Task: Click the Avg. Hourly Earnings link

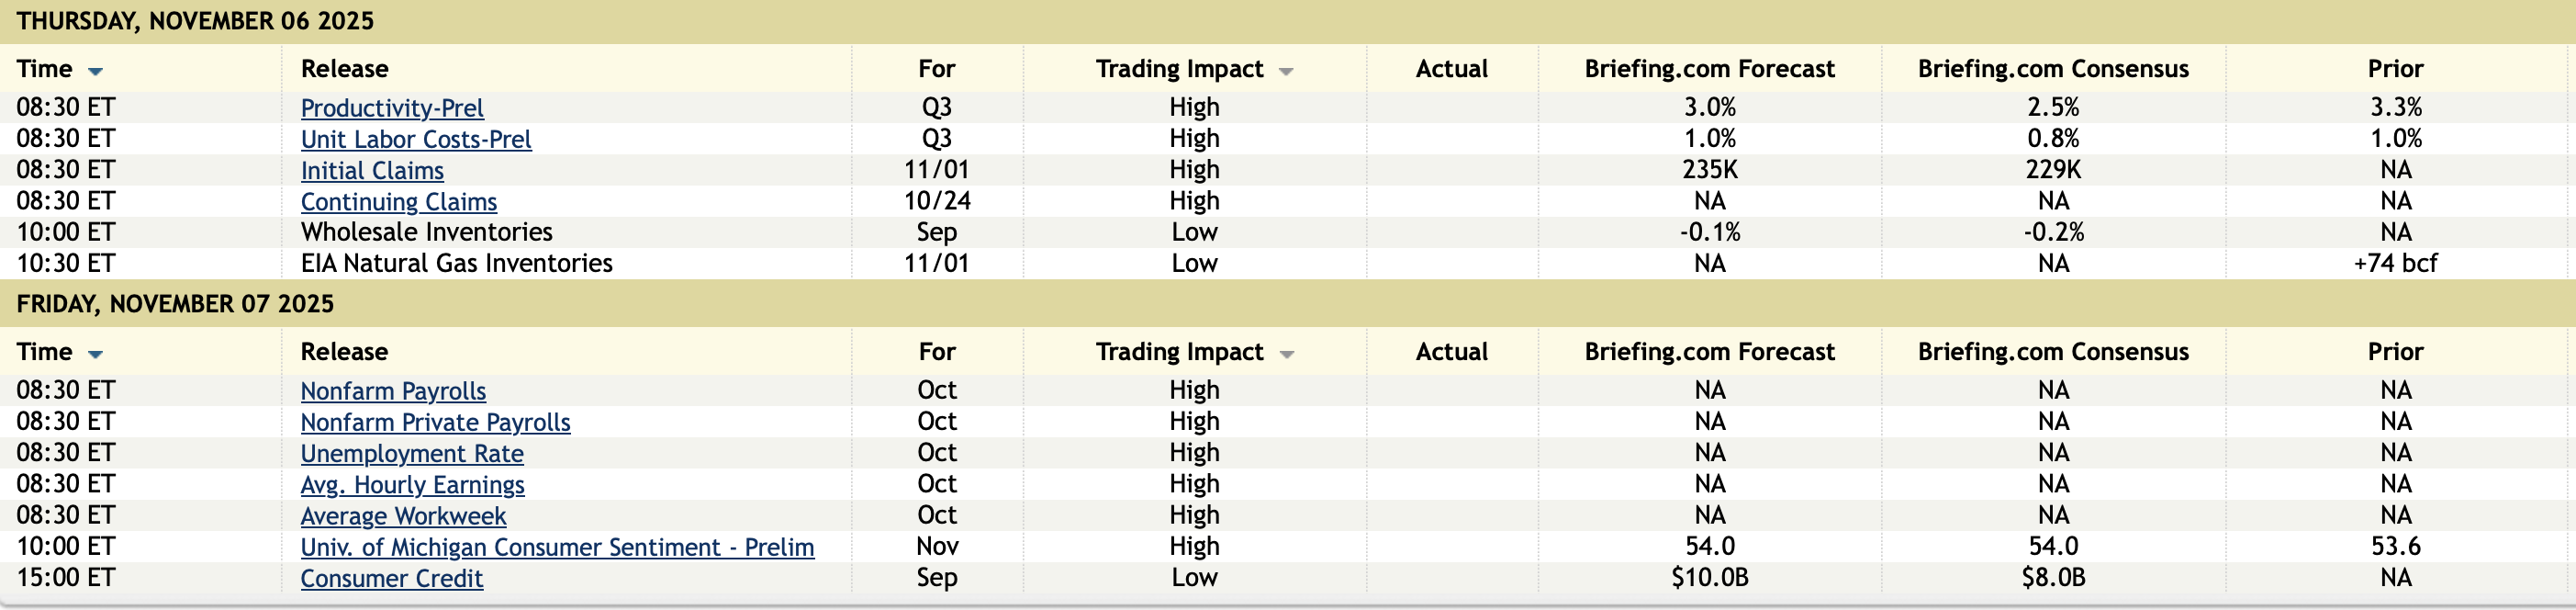Action: tap(412, 485)
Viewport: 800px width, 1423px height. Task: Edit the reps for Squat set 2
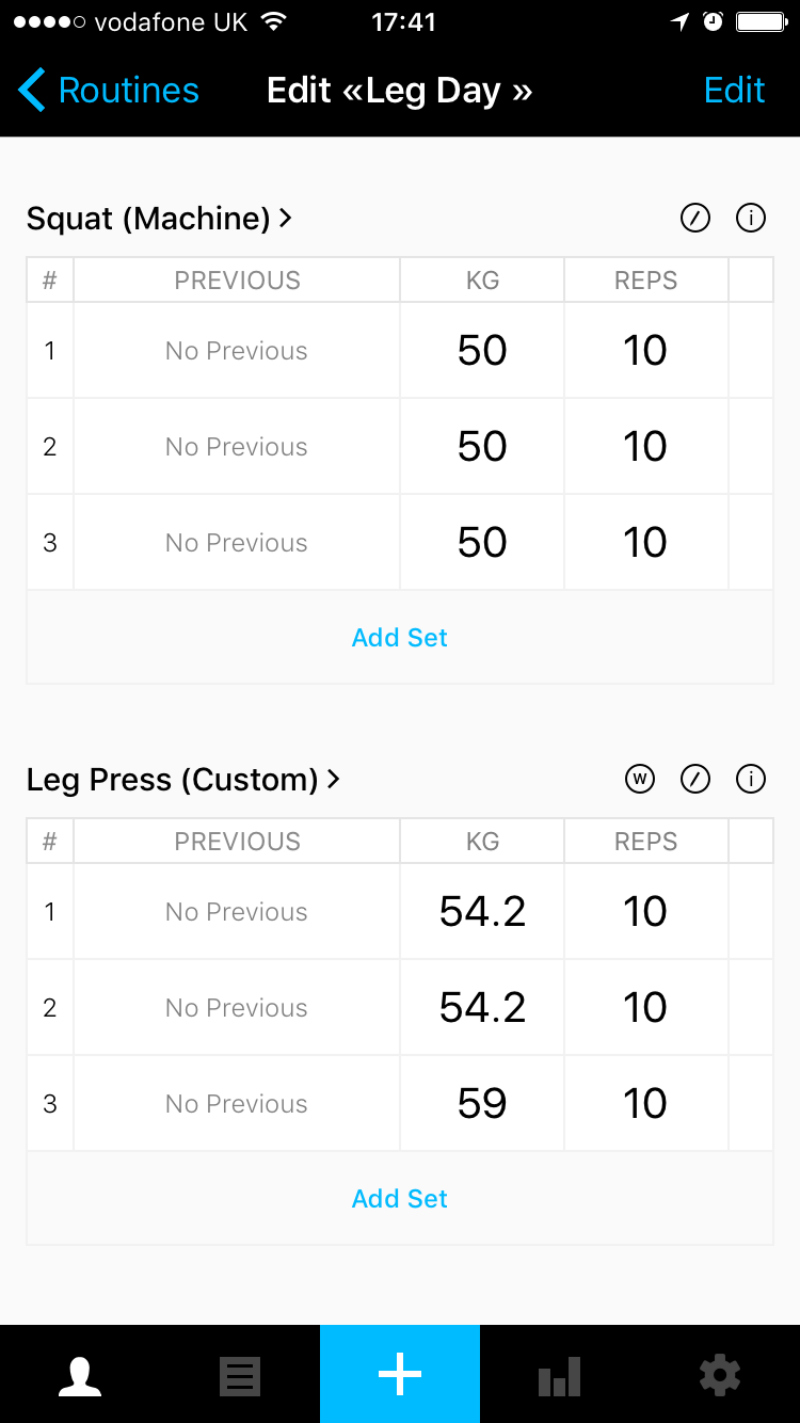click(645, 447)
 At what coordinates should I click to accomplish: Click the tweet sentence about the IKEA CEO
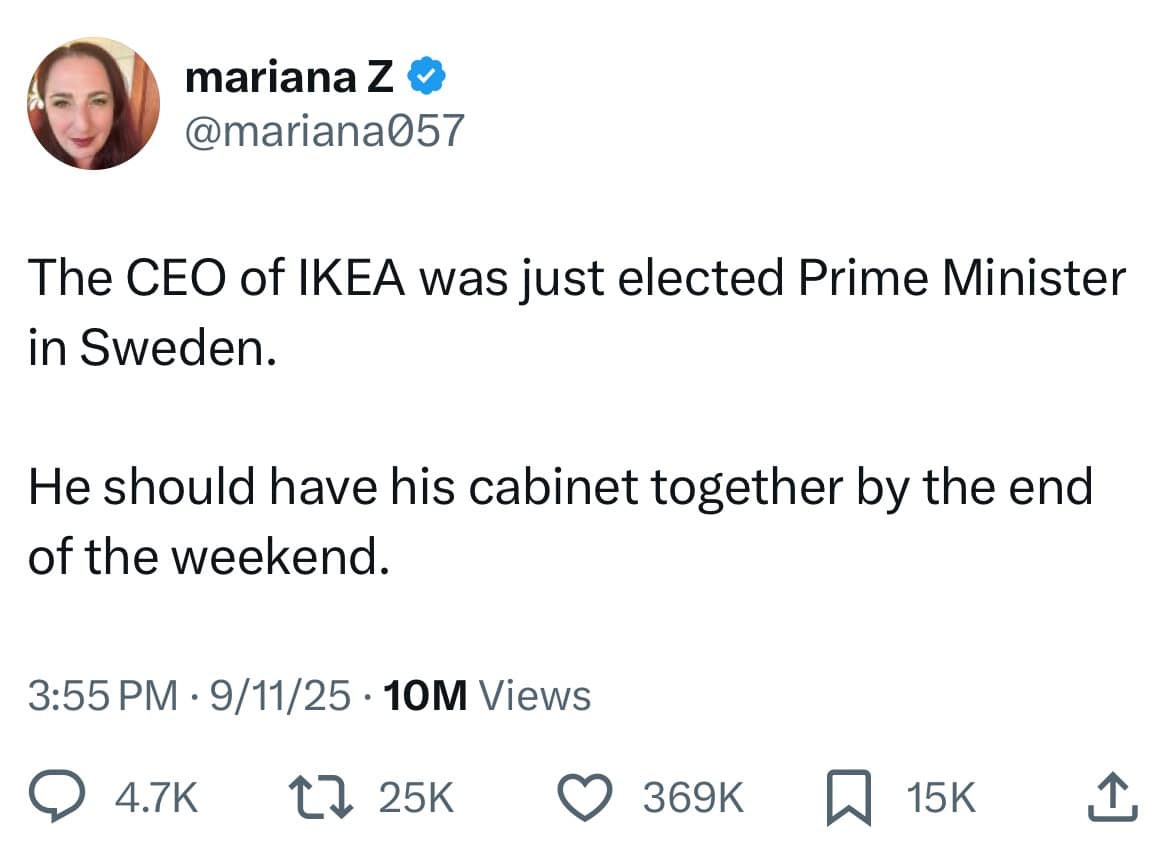coord(576,278)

### [Task statement]
Give the listing above again word for word, without its pictures.

### [The answer]
Task: Click the Avg. Hourly Earnings link

Action: tap(412, 485)
Viewport: 800px width, 1423px height. Task: Edit the reps for Squat set 2
click(645, 447)
 At what coordinates should I click to accomplish: Click the tweet sentence about the IKEA CEO
coord(576,278)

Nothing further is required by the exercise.